1. Há tempos o homem busca o conhecimento da
verdade e nesse percurso ele entendeu que a autoconsciência é um ótimo método
para encontrar o que procura e se conhecer individualmente. Daí a frase que
estava desde o Templo de Delfos: “Conhece-te a ti mesmo”, mostrando que o homem
deve ser conhecedor de si mesmo.
É bem fácil de observar esta vontade que o homem
tem de conhecer quando faz algumas perguntas básicas que marcam o ponto para o
universo do conhecimento, essas perguntas são feitas desde os escritos de
Israel até os trabalhos filosóficos de Platão e Aristóteles. São algumas delas:
Quem sou eu? De onde venho? Para onde vou?

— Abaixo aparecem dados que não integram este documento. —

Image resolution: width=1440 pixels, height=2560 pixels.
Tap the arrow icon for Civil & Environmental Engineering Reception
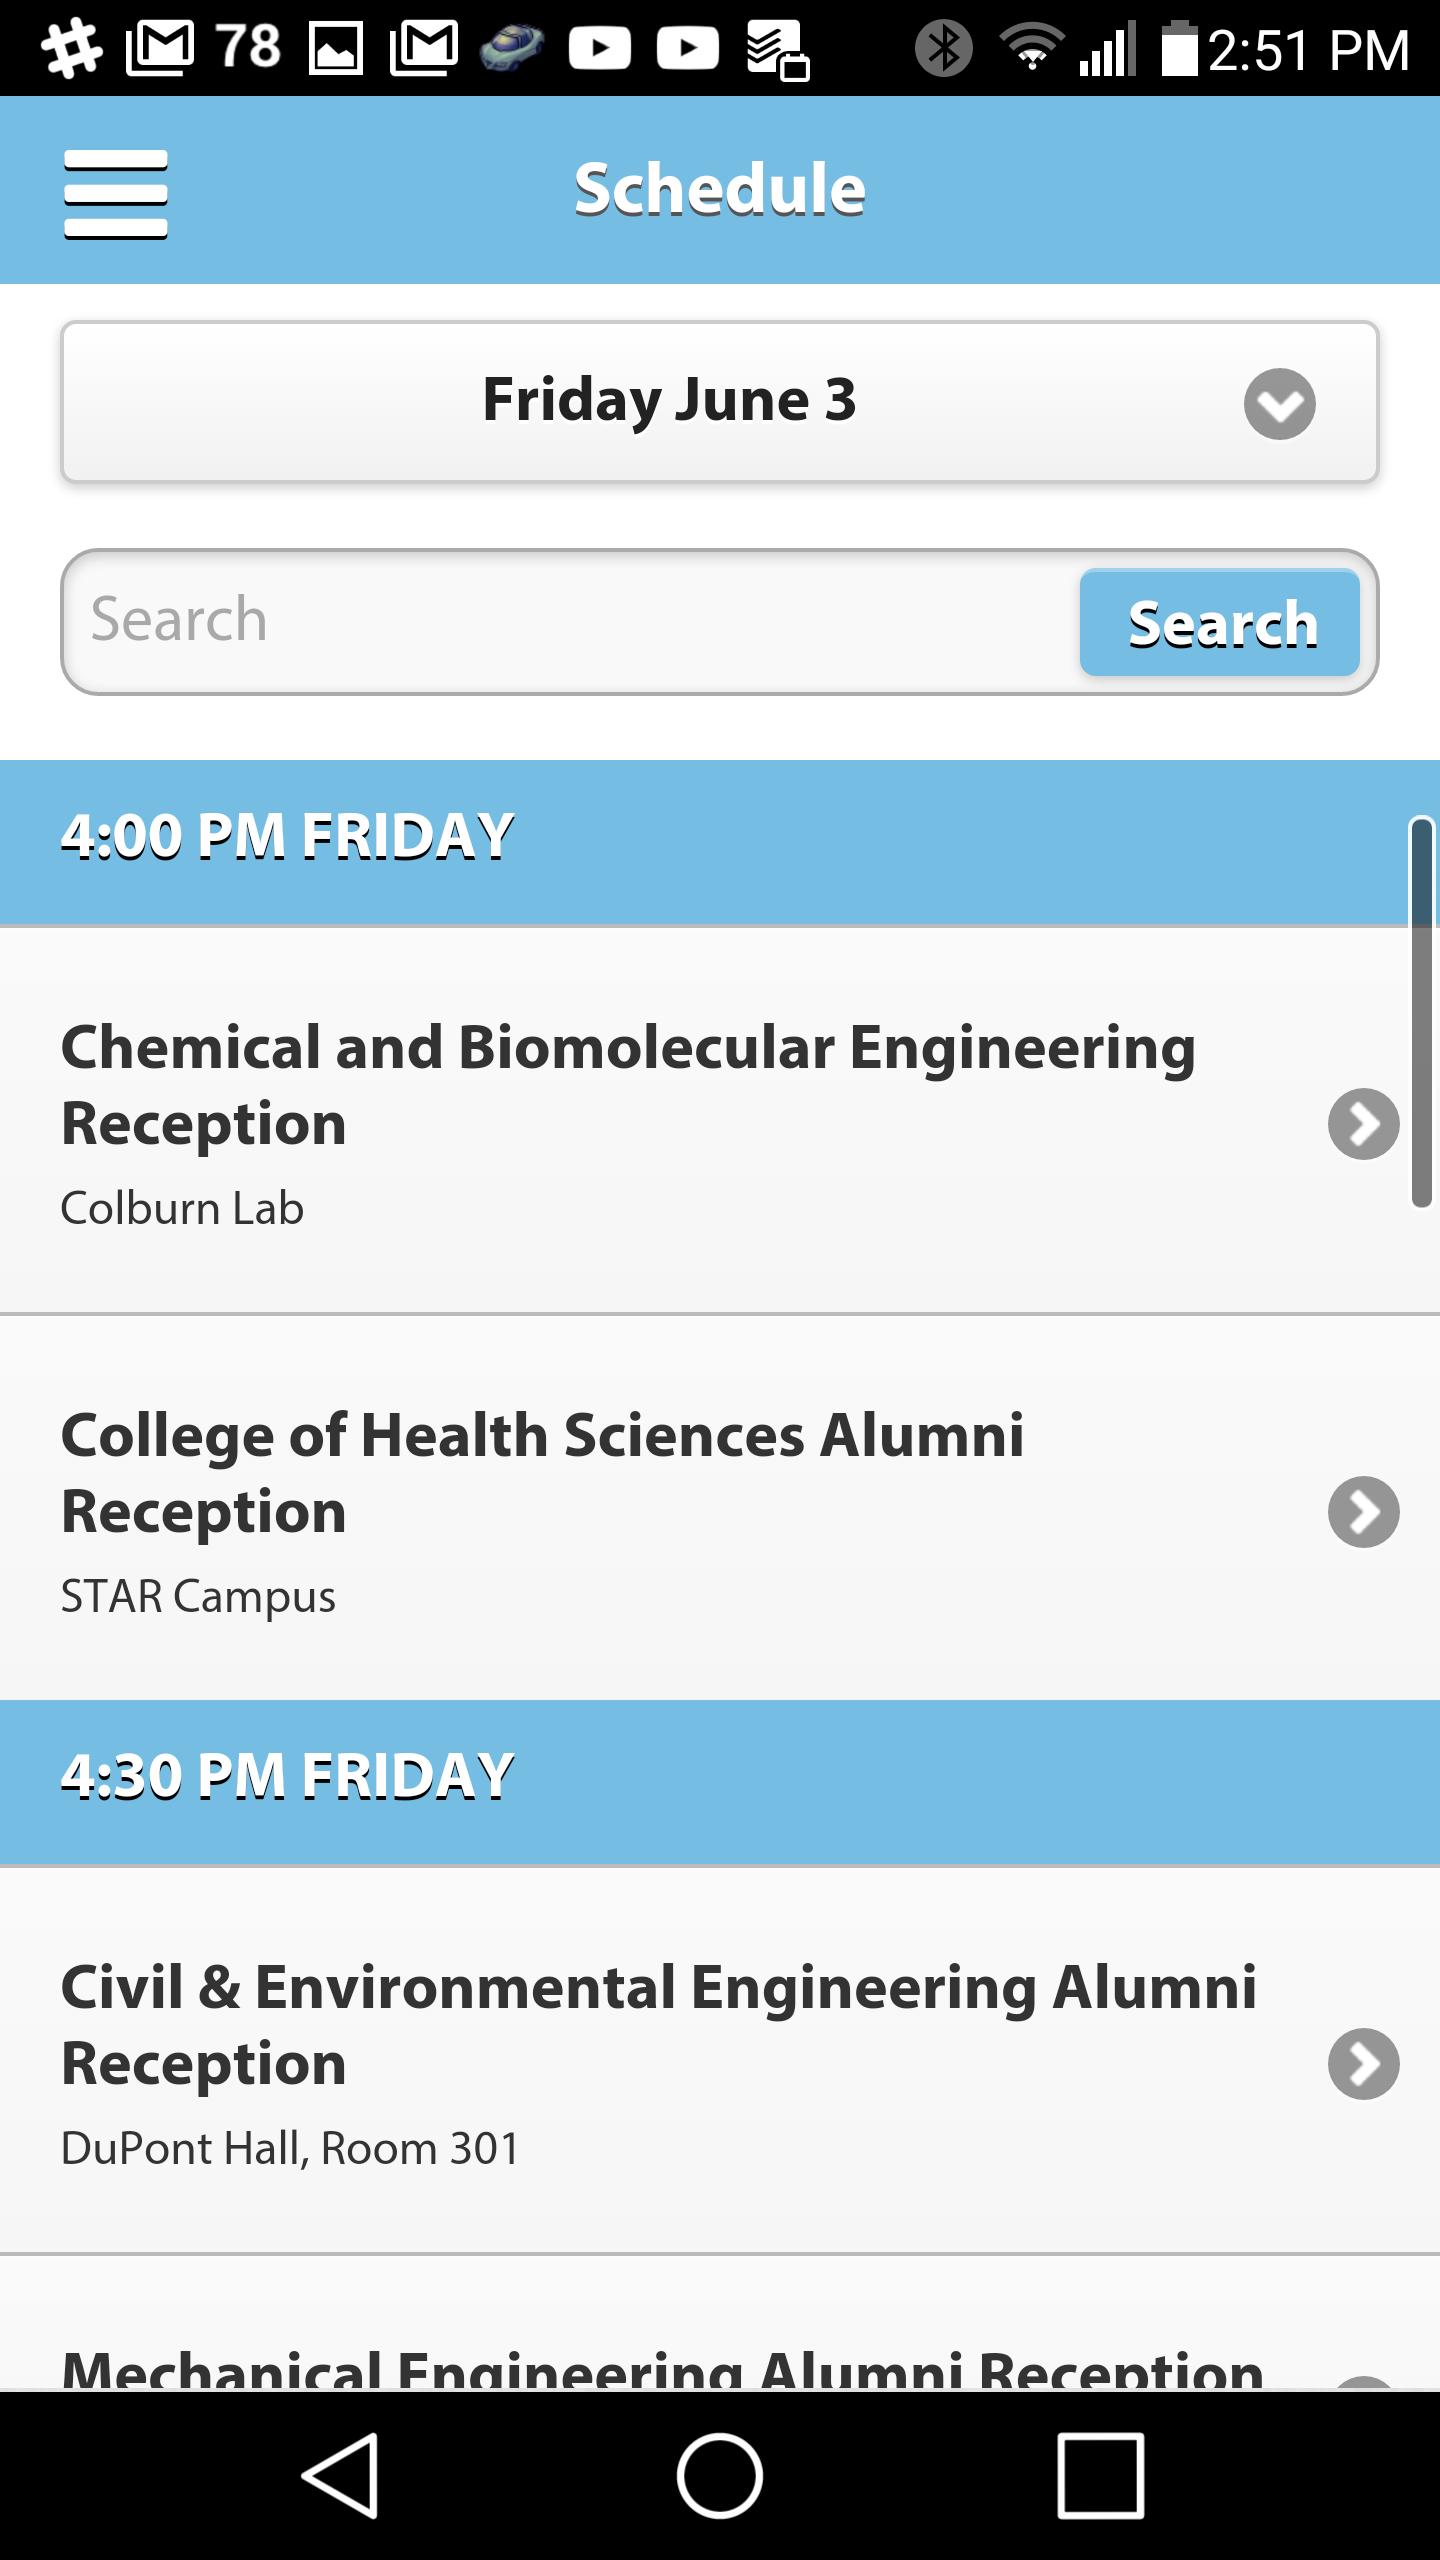point(1363,2064)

2. Até a Igreja entrou nesse caminho para a busca
da verdade, porém apresentou-se numa dicotomia, pois mostrava o caminho da
verdade através de Cristo e os vários estágios de verdade que nos aparecem na
vida, até chegar a verdade última.
3. Dentre as várias formas que o homem teve e tem
para conhecer, podemos citar a Filosofia, a partir da interrogação que o home
faz do que vê e do que não vê, ela coloca a questão e nos esboça uma resposta,
sendo assim uma das tarefas mais nobres da humanidade.

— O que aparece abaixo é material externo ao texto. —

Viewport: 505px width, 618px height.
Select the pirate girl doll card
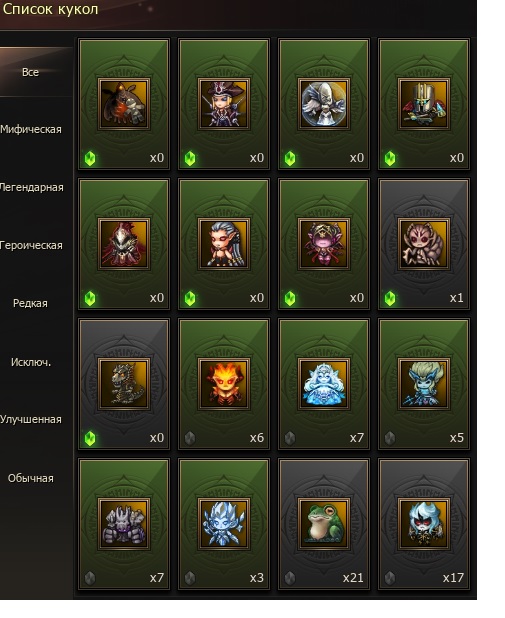[x=224, y=104]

4. É certo que algumas coisas nos apresentam vários
significados por trás da sua aparência, exigindo que o homem busque
conhecimentos universais, esses conhecimentos podem nascer da maravilha
(contemplação do ser), onde o homem enche-se de encanto por participar e
partilhar do destino junto com todos os outros seres, descobrindo, com isso,
conhecimentos novos. A capacidade reflexiva, própria do homem, faz com que ele
sistematize suas descobertas e assim siga algumas correntes filosóficas, porém
não devendo esquecer a origem do pensar filosófico. Foi progresso do saber que
fez aparecer inúmeros conhecimentos filosóficos, isso mostra que além das
correntes de pensamento há uma espécie de patrimônio espiritual da humanidade, como
se cada um tivesse uma filosofia implícita, genérica.
5. A Igreja sabe da importância da Filosofia para o
conhecimento da verdade do homem, para compreender a fé e comunicar o Evangelho
aos não conhecedores. Seria bom se os vários conhecimentos modernos usassem
seus progressos não só na realidade, mas que tivessem também um objetivo
transcendental, não apenas com o predomínio da técnica.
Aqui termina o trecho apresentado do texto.